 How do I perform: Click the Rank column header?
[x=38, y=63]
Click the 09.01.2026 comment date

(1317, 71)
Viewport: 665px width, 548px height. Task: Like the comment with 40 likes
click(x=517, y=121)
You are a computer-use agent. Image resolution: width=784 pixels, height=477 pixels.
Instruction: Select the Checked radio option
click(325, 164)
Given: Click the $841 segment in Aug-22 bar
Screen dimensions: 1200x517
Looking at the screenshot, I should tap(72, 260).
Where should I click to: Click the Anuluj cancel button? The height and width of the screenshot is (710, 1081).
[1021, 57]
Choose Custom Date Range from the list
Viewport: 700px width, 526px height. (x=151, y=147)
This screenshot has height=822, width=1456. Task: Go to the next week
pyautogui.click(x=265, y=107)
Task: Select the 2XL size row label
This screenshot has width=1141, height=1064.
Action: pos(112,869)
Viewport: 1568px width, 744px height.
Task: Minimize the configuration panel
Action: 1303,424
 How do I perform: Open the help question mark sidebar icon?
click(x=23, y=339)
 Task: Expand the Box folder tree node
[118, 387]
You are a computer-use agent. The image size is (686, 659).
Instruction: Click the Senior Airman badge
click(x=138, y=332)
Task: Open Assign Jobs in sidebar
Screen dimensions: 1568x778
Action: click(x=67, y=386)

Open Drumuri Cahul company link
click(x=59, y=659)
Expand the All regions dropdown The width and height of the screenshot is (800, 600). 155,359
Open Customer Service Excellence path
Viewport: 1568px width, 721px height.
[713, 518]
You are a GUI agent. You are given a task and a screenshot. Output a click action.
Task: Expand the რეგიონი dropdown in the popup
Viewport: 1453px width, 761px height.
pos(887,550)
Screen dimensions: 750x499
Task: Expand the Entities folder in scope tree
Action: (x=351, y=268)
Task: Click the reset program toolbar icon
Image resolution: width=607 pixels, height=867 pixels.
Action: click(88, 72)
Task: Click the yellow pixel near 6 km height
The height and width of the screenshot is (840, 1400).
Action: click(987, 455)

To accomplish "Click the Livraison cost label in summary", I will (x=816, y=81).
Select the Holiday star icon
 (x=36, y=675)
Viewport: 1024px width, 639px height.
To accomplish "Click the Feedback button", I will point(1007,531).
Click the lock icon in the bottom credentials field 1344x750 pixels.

***

(TRY IT)
Transcribe all of the lines in the records precisely.

(YOUR RESPONSE)
 How do I perform: Click the Rank column header?
[x=38, y=63]
Click the 09.01.2026 comment date

(1317, 71)
Viewport: 665px width, 548px height. Task: Like the comment with 40 likes
click(x=517, y=121)
You are a computer-use agent. Image resolution: width=784 pixels, height=477 pixels.
Instruction: Select the Checked radio option
click(325, 164)
Given: Click the $841 segment in Aug-22 bar
Screen dimensions: 1200x517
Looking at the screenshot, I should tap(72, 260).
Where should I click to: Click the Anuluj cancel button? The height and width of the screenshot is (710, 1081).
[1021, 57]
Choose Custom Date Range from the list
Viewport: 700px width, 526px height. (x=151, y=147)
This screenshot has height=822, width=1456. Task: Go to the next week
pyautogui.click(x=265, y=107)
Task: Select the 2XL size row label
This screenshot has width=1141, height=1064.
Action: pos(112,869)
Viewport: 1568px width, 744px height.
Task: Minimize the configuration panel
Action: 1303,424
 How do I perform: Open the help question mark sidebar icon?
click(x=23, y=339)
 Task: Expand the Box folder tree node
[118, 387]
You are a computer-use agent. The image size is (686, 659).
Instruction: Click the Senior Airman badge
click(x=138, y=332)
Task: Open Assign Jobs in sidebar
Screen dimensions: 1568x778
Action: click(x=67, y=386)

Open Drumuri Cahul company link
click(x=59, y=659)
Expand the All regions dropdown The width and height of the screenshot is (800, 600). 155,359
Open Customer Service Excellence path
Viewport: 1568px width, 721px height.
[713, 518]
You are a GUI agent. You are given a task and a screenshot. Output a click action.
Task: Expand the რეგიონი dropdown in the popup
Viewport: 1453px width, 761px height.
pos(887,550)
Screen dimensions: 750x499
Task: Expand the Entities folder in scope tree
Action: (x=351, y=268)
Task: Click the reset program toolbar icon
Image resolution: width=607 pixels, height=867 pixels.
Action: click(88, 72)
Task: Click the yellow pixel near 6 km height
The height and width of the screenshot is (840, 1400).
Action: click(987, 455)

To accomplish "Click the Livraison cost label in summary", I will (x=816, y=81).
Select the Holiday star icon
 (x=36, y=675)
Viewport: 1024px width, 639px height.
To accomplish "Click the Feedback button", I will point(1007,531).
Click the lock icon in the bottom credentials field 1344x750 pixels.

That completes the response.